Having a single AWS account for scaling up implies shared quotas, notably for inference.
Batch Inference at 300 Pixels
With quotas shared across teams (requests and tokens per minute), processing 2 million images on demand would have saturated the system.
That was not the only challenge. The PoC, conducted with about a hundred images, validated sequential processing. But at scale, a synchronous and unitary invocation “was almost an antipattern,” explains Lévi Bernadine, ML engineer at Decathlon Digital. Even when parallelizing, with the shared quotas, bottlenecks were created: queues, timeouts, rejections…
We also needed to ensure state management to prevent one error from crashing an entire batch. And control costs: an input image consumed tokens proportional to its size.
Under these conditions, Decathlon opted for asynchronous processing, with batch inference. This background processing does not block the system resources of other teams, halves the cost compared to on-demand processing, and ships native error handling. In exchange, it required managing the lack of guaranteed execution time for jobs.
Images were resized to 300 pixels in height or width (aspect ratio preserved), with JPEG compression at quality 85. The results were on average 96% smaller than the original files.
One Prompt, Two Variants
Decathlon experimented with distinct prompts for descriptions and keywords. Noting that results were not very coherent, they ultimately opted for a single prompt, which also had the advantage of consuming only one API request.
This prompt has two variants, assigned according to the nature of the image. On one side, product packshots. On the other, sports practice photos (contextual images: the aim is to describe the action, mood, emotion…).
Daily Preprocessing, Hourly Processing
The preprocessing workflow runs once per day. “This aligns with the period when our data lake tables are updated,” Lévi Bernadine said at the AWS Summit Paris. Its main components:
- Identify, in the DAM (Digital Asset Management), assets not yet fed into the generator or updated since
- Download them in original quality via the Decathlon CDN
- Prepare prompts for Claude (Anthropic) and Nova (Amazon) models
- Resize and compress
- Store the images, as well as the input files (JSONL containing the compressed image encoded in base64 and the tailored prompt)
- Status tracking (DynamoDB registry)
The processing workflow runs in parallel, every hour. It checks the registry for images ready to be processed (status “staging”). They are grouped into batches of 500 to 2,000 images. The bundle is passed to Bedrock – with an IAM bridge – and the Batch API pushes the results into S3 (descriptions + keywords in English and French). Airflow checks status every half hour (48-hour timeout). When a job finishes, post-processing starts and the DAM is updated.
€3,200 in LLM Costs… for €1.2M in Savings?
This serverless system can process 25,000 images per day.
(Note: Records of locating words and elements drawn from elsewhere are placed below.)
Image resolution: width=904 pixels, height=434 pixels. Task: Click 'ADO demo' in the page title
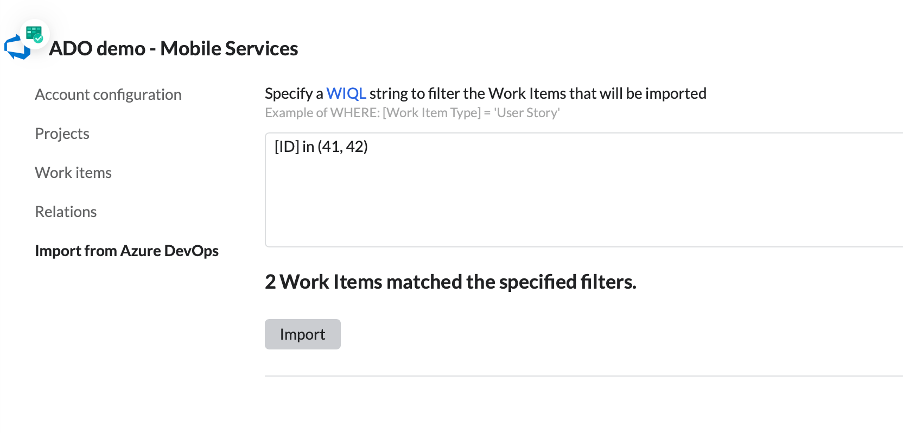[92, 48]
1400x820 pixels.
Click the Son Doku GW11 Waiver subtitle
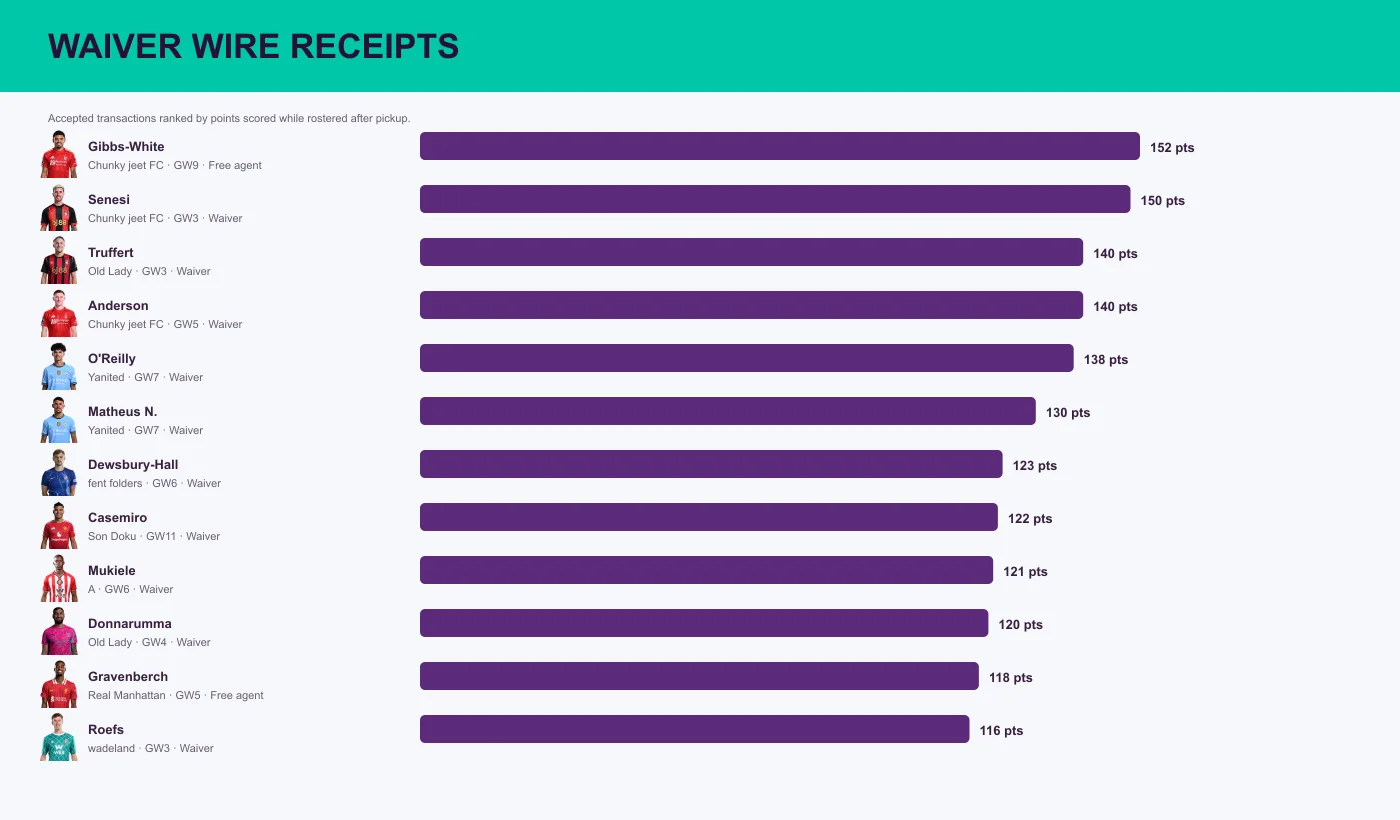[x=154, y=536]
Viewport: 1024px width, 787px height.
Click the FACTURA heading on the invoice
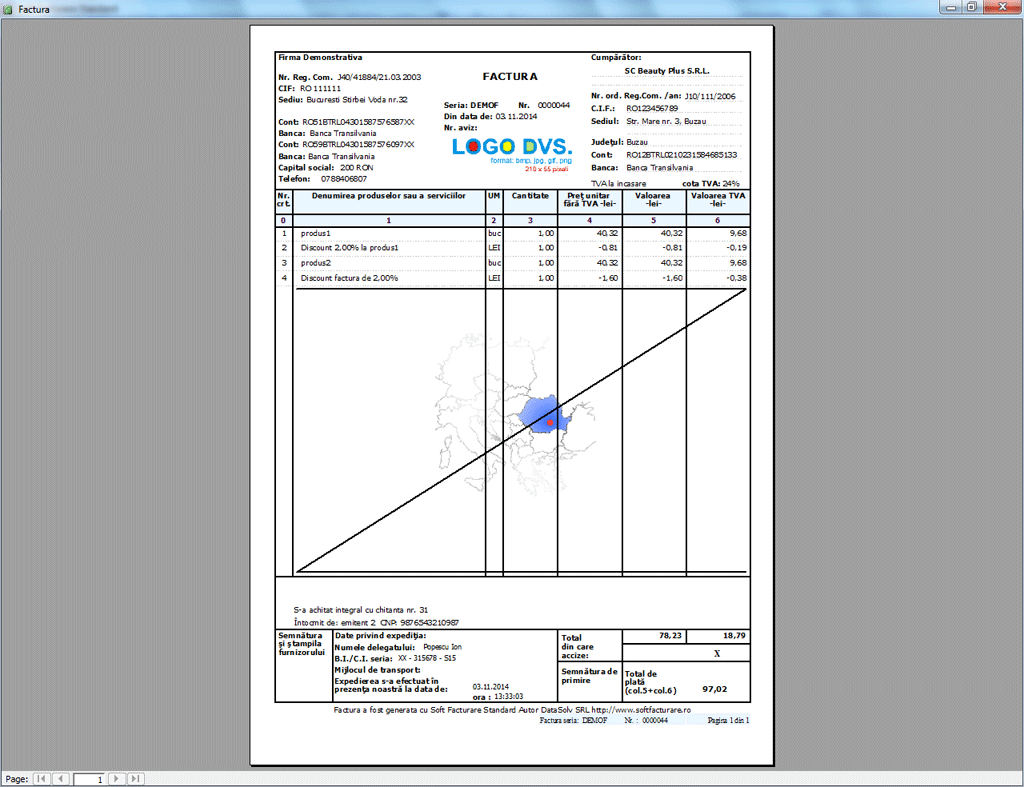510,76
In terms of performance, they report validation rates “up to 93% across different evaluators and tool categories.”
Lévi Bernadine mentions another use case in exploration: identifying the presence of recognizable mannequins. He also notes the possibility of A/B testing images and descriptions in collaboration with the e-commerce teams.
In batch at 300px with Nova Pro, it cost €3,229 to process the 2 million images. More precisely, €2,125 in input (2.31 billion tokens, of which 85% represent the image pixels) and €1,104 in output (300 million tokens). With Claude Sonnet 4.5, the bill would have been about €18,000. On-demand and at full resolution (1200px), it would have required €30,000 with Nova Pro and €160,000 with Claude Sonnet.